Turkish President Recep Tayyip Erdoğan
has repeated his call for reform of the United Nations, saying the U.N., which remains deadlocked over how to respond to the crisis in Syria, is no “longer capable of showing global leadership.”
“The world is bigger than five. You cannot reduce 196 states to five countries,” Erdoğan said in a speech at Turkey's Justice Academy on Feb. 2.
Addressing the crisis in Syria, he said the vetoes wielded by Russia
showed that “we cannot talk about justice in the world.”
“Although we discussed with Russia
time and again, the problem has not been resolved. Some 350,000 people have died and there is still no intervention [in Syria],” Erdoğan said.

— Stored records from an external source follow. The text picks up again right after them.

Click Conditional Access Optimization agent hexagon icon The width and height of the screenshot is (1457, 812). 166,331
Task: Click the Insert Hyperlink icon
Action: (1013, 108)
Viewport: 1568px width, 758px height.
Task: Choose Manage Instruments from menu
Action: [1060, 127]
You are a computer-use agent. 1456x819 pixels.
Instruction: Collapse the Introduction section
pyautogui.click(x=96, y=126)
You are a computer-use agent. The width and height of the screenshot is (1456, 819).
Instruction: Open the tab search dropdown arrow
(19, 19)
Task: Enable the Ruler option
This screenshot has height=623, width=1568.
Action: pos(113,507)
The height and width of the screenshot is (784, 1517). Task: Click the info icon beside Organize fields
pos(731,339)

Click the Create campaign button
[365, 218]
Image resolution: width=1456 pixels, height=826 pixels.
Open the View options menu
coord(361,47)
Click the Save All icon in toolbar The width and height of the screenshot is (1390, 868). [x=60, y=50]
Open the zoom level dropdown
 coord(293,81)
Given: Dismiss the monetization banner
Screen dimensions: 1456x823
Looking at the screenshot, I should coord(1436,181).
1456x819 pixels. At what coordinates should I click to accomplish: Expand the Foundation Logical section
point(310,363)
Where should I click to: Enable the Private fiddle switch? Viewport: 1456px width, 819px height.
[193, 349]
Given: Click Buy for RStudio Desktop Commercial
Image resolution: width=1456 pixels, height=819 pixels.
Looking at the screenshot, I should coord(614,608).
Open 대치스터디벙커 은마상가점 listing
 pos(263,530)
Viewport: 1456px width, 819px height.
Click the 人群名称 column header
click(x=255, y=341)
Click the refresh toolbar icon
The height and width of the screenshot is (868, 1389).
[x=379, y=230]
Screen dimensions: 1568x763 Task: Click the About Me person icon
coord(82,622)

He also noted that only three continents were represented in the U.N. Security Council and there is no voice “representing Islam” within the five permanent members. The temporary members of the Security Council, meanwhile, “do not have much to say as they do not have any authority” and cannot affect outcomes, he suggested.
“There is no Muslim [state] … Only non-Muslims ... Is this justice?” Erdoğan asked, also questioning the absence of any representative from African countries.
“The conditions that appeared after World War I should change,” he added.
Turkey, which has been urging international community for further involvement in Syrian crisis, is frustrated by the stalemate in the 15-nation U.N. Security Council.
Permanent members Russia
have blocked attempts to pass a resolution criticizing the Syrian regime for bloodshed in the war-torn country.
Russia and China
have repeatedly blocked resolutions, fearing that they could lead to a military intervention in Syria similar to the one that toppled Muammar Gaddafi in Libya.